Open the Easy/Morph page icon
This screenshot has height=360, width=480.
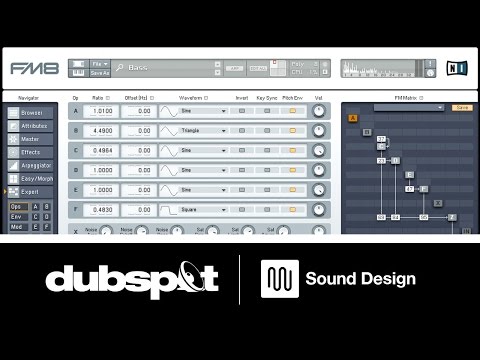coord(13,179)
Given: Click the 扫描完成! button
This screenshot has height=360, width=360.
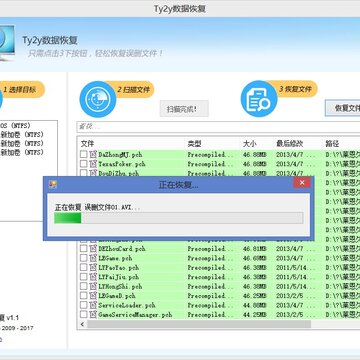Looking at the screenshot, I should point(184,109).
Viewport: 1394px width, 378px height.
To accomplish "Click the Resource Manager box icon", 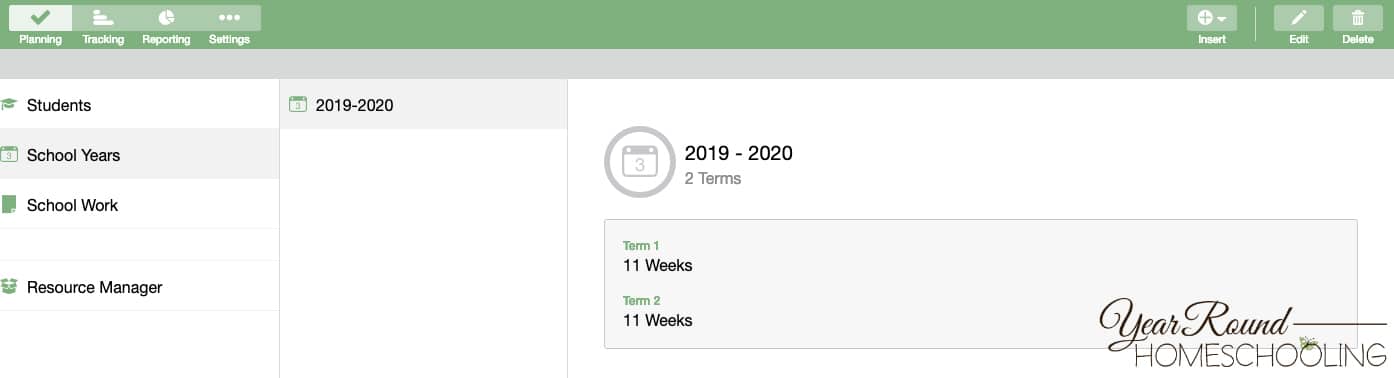I will pyautogui.click(x=9, y=286).
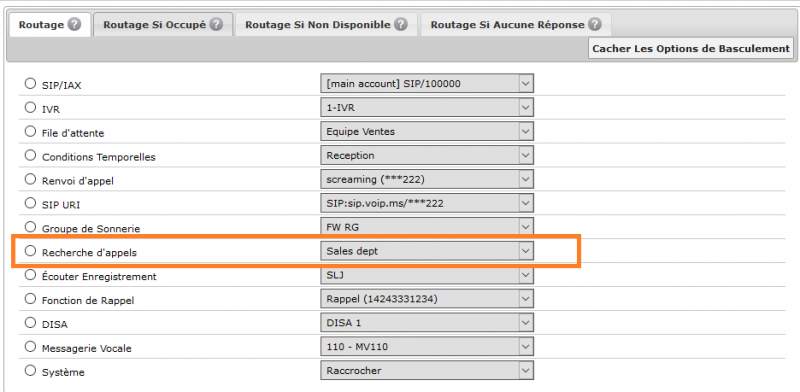
Task: Select the SIP/IAX radio button
Action: click(31, 83)
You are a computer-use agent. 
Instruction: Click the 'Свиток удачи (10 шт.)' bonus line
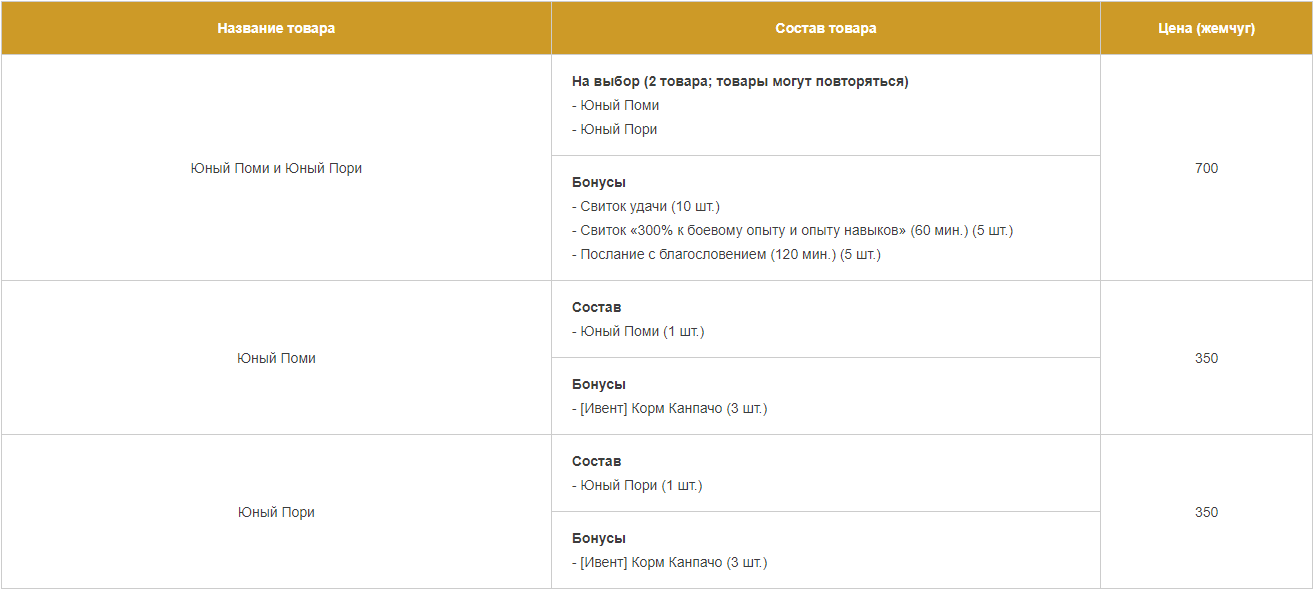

# The task
Leave every picture out and retype exactly the lines of the records above from the one holding "You are a computer-use agent." through the last, both ends included and nothing besides.

# Solution to the exercise
You are a computer-use agent. 
Instruction: Click the 'Свиток удачи (10 шт.)' bonus line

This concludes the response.